The Central Bank of Nigeria (CBN) has infused an additional $500 million into the foreign exchange market to tackle the persistent backlog of confirmed forex transactions.
This revelation was made by Mrs. Hakama Sidi Ali, Acting Director of the Corporate Communications Department at the CBN, during a press briefing held in Abuja on Monday, January 29.
Mrs. Sidi Ali underscored the commitment of the central bank, stating, “The Management of the CBN is resolute in clearing all legitimate foreign exchange backlogs within a short time frame.”
She assured the public that the CBN is executing a comprehensive strategy designed to enhance liquidity in the Nigerian foreign exchange markets across short, medium, and long-term horizons.
The strategy, as explained by Sidi Ali, is laser-focused on addressing longstanding issues that have hindered the efficient operation of the Nigerian forex markets.
Key components include streamlining and unifying multiple exchange rates, promoting transparency, and reducing arbitrage opportunities.
The governor emphasized on resolving fundamental issues, Sidi Ali stated, “The CBN’s focus is squarely on addressing the underlying challenges that have impeded the effective operation of the Nigerian FX markets over the years.”
She expressed confidence that achieving a stable exchange rate would not only boost investor confidence but also attract foreign investment.
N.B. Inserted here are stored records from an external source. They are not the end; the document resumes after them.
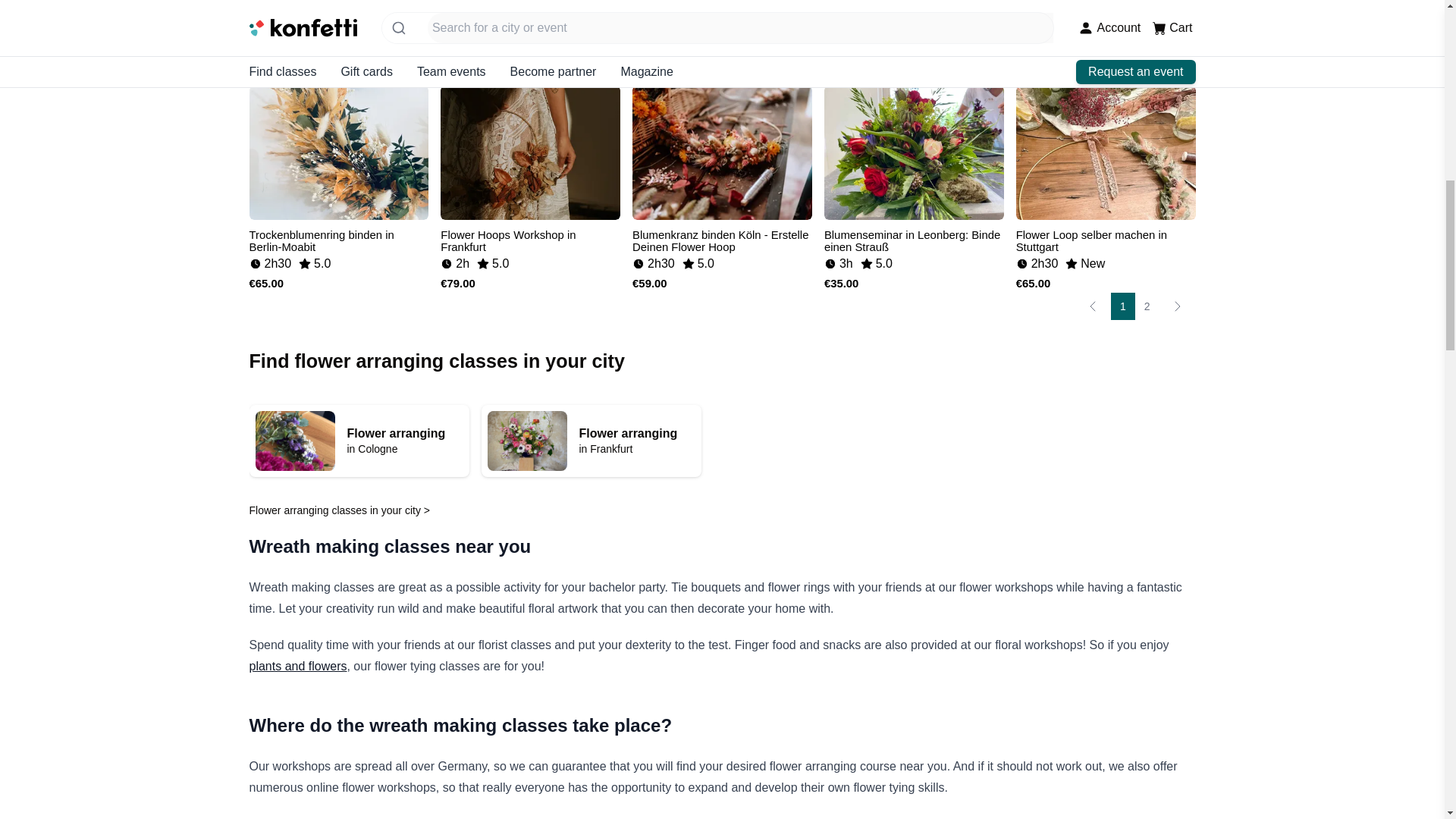
Flower Loop selber machen in Stuttgart (1105, 236)
plants and flowers (297, 666)
Trockenblumenring binden in Berlin-Moabit (358, 440)
Blumenkranz binden in Trier: Kreiere Deinen Kranz (338, 236)
Flower Hoops Workshop in Frankfurt (1105, 17)
Blumenkranz binden in Innsbruck: Kreiere Deinen Kranz (530, 236)
Floral Hoop herstellen in Hamburg (914, 17)
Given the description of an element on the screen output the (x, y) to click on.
“We believe that a stable exchange rate will bolster investor confidence and attract foreign investment,” she remarked.
Sidi Ali urged all participants in the forex market to abide by the rules, emphasizing that transparency would facilitate a fair determination of exchange rates, ensuring stability for businesses and individuals alike.
This $500 million injection by the CBN is the latest in a series of measures implemented in recent months, underscoring the central bank’s ongoing commitment to addressing the forex backlog and maintaining stability in the forex market.